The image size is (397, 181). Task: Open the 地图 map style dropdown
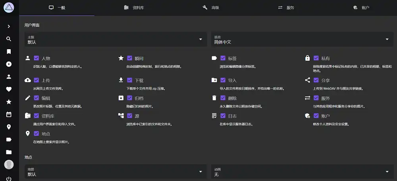116,172
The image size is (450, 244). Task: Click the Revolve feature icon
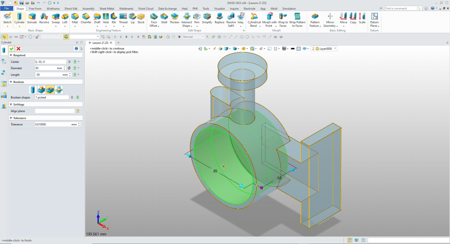44,16
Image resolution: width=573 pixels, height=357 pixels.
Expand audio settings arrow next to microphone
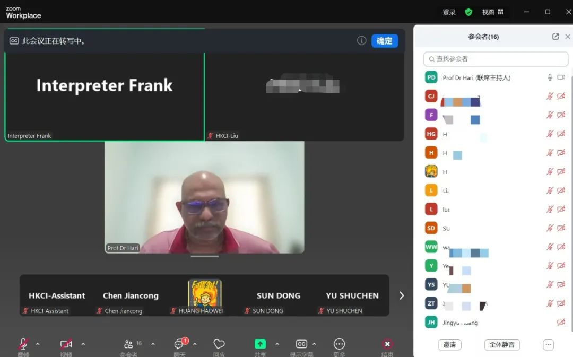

------------------------------------------------------------

## Exercise brief
The whole listing should be reproduced exactly. Images don't go in.

## Answer
The image size is (397, 181). Task: Open the 地图 map style dropdown
116,172
The image size is (450, 244). Task: Click the Revolve feature icon
44,16
Image resolution: width=573 pixels, height=357 pixels.
Expand audio settings arrow next to microphone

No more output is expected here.